It's that the best use of the bladesinger abilities is actually to just hang back and do the standard mage shtick (with better AC and mobility) than to rush into combat as a barely competent melee type.
It appears a number of people in this thread have failed to understand that this is the problem I'm criticising: Bladesinger is a full mage (with better AC and Concentration saves and Acrobatics and mobility) who can also rush into melee as a competent melee type.
Full mages alone are the bar for power in 5e (less so than in earlier editions, but still so). A full mage who can compete in melee (with better AC than the heaviest armoured martial) is poor design. And avoidable. The class itself develops the concept wonderfully. It is flavourful and fun: I want to see better balanced archetypes in splatbooks
because I want to see the game expand. If you didn't play 3rd edition, you missed the egregious power-creeping of its numerous splatbooks.
Power-creeping by design appears to arise from a myopic, commercially-drive belief that player purchase decisions are principally driven by munchkin behaviour. I believe that well-written, flavourful features, that do something different and valued, are more important to players than straight power options. In my experience, groups love embracing options that don't overshadow the content they've already invested in. With the value of hindsight, 5e can do better than 3e.

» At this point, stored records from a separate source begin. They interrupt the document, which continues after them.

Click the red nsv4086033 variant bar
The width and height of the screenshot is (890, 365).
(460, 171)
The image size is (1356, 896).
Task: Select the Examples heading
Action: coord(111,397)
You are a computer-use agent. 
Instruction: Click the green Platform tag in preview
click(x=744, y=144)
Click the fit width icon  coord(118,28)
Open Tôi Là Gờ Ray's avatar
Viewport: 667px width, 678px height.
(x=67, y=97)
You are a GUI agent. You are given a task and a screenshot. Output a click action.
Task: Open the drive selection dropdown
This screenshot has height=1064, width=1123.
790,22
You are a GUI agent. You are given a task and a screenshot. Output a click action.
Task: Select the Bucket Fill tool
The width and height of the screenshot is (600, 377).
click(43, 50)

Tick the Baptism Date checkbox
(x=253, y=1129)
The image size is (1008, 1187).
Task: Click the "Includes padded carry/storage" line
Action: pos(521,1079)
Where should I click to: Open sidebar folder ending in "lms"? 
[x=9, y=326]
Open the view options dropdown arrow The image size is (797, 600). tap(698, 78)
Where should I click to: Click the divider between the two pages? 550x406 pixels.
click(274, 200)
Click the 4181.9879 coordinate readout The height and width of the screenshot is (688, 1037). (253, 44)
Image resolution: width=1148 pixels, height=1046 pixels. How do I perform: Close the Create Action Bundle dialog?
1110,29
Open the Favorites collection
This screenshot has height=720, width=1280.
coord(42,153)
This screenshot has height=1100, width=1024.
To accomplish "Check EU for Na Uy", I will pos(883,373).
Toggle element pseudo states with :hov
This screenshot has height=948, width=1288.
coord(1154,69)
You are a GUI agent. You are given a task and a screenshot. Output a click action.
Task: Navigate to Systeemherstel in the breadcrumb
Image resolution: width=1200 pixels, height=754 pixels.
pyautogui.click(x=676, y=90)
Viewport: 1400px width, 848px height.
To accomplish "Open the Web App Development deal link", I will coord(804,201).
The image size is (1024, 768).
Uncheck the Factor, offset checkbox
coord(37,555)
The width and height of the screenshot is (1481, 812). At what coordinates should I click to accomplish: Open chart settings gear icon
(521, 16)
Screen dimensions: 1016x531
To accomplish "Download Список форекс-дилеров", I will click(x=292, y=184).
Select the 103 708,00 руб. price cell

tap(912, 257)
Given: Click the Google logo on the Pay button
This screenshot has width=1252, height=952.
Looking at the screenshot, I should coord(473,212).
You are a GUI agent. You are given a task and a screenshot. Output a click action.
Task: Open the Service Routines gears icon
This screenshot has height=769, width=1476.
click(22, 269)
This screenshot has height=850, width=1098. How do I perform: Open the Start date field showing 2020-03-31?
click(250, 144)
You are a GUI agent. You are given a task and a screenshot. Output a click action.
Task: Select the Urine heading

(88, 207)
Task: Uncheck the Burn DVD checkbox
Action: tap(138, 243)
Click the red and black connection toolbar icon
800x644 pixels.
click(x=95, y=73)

Finally, for those who think that balancing the game without taking the
standard character generation system into account is fine, we're not going to reach a point where I agree with you. And that is independent of whether the game is easier to balance using points buy: stop conflating the arguments. I appreciate your input, but please don't recite the argument again here. If you'd like to explore it further, I encourage you to make your own thread.